Gavin J Poffley wrote:
I have heard the above opinion from many Okinawan karate teachers (as opposed to mainland ones) and never met one who uses anything but the basic form.

Of course, they could be older but if they were I think you would see them more frequently outside of the itosu lineage.

Thanks for that. Your thinking pretty much reflects my own. Funakoshi reports learning all three versions from Itosu in Karate-Do: My Way of Life and I feel that we are on pretty solid ground when we credit Itosu - the great innovator, modifier and creator of kata - with the creation of the of the Nidan and Sandan versions.

All the best,

Iain

Black Tiger
Black Tiger's picture

I hear what you are saying Itosu is the creator of Naihanchi Nidan & Sandan. With regards to the Kata used by Sensei Otsuka was personal choice, non related as such but fell into the Ryu in 'progressive' states. But what about Suparinpei was originally listed as a Wado-ryu kata with the Dai Nippon Butoku Kai by Hironori Otsuka, but he eventually discarded it. Some Wado-ryu instructors and schools still teach this kata. Also, were the Kata chosen as they fitted better with his Jujitsu part of Wado with the Gumite Gata and the Kihons etc? Also did he pick Niseishi Kata because it seems to be an 'advanced' version of Naihanchi.

Iain Abernethy
Iain Abernethy's picture

Black Tiger wrote:
But what about Suparinpei was originally listed as a Wado-ryu kata with the Dai Nippon Butoku Kai by Hironori Otsuka, but he eventually discarded it. Some Wado-ryu instructors and schools still teach this kata.

You have a few differing lists of “official” Wado kata depending on the group and point in history. Suparinpei was on the list as a Wado kata along with the Pinan Series, Kushanku, Naihanchi, Seishan, Chinto, Bassai, Wanshu, Rohai, Niseishi, Jitte & Jion.
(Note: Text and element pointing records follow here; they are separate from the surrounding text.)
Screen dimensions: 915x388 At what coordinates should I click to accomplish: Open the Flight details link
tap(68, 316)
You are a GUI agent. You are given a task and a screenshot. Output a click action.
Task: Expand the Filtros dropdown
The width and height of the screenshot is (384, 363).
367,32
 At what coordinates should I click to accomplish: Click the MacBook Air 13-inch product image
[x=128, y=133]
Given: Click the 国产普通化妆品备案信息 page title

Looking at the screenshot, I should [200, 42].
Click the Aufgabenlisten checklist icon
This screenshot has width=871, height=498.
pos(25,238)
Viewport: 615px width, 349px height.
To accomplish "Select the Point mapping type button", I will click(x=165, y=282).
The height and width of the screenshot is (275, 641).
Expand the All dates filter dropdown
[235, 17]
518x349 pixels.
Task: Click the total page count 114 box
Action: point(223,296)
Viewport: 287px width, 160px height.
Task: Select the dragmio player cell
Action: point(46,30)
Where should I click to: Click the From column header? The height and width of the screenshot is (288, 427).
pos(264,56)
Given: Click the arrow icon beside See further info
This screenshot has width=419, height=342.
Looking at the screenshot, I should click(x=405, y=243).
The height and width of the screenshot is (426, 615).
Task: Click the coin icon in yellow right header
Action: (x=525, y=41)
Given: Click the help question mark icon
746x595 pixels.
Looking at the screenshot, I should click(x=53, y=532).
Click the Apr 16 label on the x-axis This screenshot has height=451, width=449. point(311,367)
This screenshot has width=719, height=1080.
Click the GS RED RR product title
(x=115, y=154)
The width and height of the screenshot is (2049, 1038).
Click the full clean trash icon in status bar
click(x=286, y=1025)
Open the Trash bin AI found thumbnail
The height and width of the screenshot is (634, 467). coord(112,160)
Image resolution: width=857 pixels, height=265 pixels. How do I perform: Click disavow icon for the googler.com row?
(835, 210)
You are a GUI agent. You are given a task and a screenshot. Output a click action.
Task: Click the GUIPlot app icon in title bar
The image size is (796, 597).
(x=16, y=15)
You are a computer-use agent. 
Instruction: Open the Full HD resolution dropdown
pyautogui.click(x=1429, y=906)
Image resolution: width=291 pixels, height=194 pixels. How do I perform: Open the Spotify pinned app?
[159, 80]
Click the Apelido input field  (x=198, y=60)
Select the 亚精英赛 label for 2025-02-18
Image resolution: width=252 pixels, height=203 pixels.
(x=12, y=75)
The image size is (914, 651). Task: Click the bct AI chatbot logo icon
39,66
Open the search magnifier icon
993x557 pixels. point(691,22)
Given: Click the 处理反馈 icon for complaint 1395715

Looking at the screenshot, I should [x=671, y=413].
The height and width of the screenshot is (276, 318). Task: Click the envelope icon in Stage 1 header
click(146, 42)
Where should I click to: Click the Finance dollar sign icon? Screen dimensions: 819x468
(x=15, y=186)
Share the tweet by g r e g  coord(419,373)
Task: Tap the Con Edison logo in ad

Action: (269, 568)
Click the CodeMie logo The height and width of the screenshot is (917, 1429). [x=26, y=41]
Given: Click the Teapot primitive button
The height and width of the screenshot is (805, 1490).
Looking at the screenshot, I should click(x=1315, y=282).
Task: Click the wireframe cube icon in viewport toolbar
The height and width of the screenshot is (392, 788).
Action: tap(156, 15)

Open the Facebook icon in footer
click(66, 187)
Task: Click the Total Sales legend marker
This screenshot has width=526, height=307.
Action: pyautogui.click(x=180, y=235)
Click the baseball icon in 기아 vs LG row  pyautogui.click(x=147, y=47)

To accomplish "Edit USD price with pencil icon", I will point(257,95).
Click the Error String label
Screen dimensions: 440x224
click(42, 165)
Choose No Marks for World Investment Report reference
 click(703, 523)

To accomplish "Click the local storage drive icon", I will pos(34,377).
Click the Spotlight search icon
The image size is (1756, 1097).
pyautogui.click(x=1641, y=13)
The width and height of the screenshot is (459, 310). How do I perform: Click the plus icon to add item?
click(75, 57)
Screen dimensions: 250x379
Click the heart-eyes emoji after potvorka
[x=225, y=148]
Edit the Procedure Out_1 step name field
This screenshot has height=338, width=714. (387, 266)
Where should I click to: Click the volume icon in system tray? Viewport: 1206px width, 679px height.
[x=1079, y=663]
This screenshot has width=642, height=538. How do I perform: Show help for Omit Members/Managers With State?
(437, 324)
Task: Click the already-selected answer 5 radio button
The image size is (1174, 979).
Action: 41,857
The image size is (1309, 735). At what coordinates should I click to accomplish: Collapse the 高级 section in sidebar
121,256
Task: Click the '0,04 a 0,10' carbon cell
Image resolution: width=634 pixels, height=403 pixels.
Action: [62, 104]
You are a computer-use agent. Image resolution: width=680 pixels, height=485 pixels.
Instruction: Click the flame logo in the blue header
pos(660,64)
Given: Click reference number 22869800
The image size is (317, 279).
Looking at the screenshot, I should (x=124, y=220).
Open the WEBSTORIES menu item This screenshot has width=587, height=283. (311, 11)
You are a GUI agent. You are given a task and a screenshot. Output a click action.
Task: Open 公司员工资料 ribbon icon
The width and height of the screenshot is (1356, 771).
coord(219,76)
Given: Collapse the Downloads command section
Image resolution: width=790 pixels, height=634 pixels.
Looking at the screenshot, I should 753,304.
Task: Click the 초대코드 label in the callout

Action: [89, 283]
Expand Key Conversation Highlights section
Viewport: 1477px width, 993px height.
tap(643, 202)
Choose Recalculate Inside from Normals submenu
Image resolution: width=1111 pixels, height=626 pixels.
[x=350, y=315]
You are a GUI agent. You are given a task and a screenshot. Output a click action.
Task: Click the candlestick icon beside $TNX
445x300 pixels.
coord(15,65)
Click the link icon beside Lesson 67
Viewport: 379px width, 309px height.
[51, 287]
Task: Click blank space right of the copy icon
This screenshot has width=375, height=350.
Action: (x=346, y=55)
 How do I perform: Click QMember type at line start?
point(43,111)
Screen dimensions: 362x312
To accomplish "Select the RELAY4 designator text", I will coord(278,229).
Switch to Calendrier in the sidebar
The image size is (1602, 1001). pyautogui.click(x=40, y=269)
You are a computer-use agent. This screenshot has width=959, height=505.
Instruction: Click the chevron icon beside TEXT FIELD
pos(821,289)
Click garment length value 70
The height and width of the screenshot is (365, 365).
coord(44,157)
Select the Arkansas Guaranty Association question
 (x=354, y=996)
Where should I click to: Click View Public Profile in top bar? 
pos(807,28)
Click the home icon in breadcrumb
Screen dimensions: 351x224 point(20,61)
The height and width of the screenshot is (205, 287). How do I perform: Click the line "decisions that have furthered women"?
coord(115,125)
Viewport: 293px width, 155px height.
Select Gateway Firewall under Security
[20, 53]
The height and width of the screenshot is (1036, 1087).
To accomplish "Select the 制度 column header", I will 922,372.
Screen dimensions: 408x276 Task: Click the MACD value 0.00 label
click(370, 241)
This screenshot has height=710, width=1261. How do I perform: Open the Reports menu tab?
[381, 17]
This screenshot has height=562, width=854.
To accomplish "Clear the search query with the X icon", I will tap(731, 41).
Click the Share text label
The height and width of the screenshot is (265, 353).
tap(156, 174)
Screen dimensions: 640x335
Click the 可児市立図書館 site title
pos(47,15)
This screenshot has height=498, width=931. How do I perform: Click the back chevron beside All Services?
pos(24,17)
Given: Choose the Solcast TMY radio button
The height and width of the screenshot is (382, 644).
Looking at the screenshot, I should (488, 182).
Suparinpei is practised in some Wado quarters (not many). Indeed at one point the World Karate Federation kata list also included a Wado version of Unsu (which I’ve personally never seen).The current list is the ten Wado kata of Kushanku, Naihanchi, Seishan, Chinto, Bassai, Wanshu, Rohai, Niseishi, Jitte & Jion. The Pinans are missed off the list as they are deemed unsuitable for competition. So we have fifteen in total. However some Wado groups stick with the “core nine” of the Pinans, Kushanku, Naihanchi, Seishan & Chinto believing the others to be unnecessary.

Black Tiger wrote:
Also did he pick Niseishi Kata because it seems to be an 'advanced' version of Naihanchi.

I really don’t see that connection at all. Aside from the fact they both start with “N” I see no connection, nor do I see Naihanchi as progressing to Niseishi. Otsuka did state that there was something very deep about Naihanchi and it would take more than a lifetime to master, so I doubt he saw it as basic and needing an advanced version … not that I can see how Neseishi would be such an advanced version? Both kata are independent of one another. Not sure where you heard that, but I can’t see it having any merit.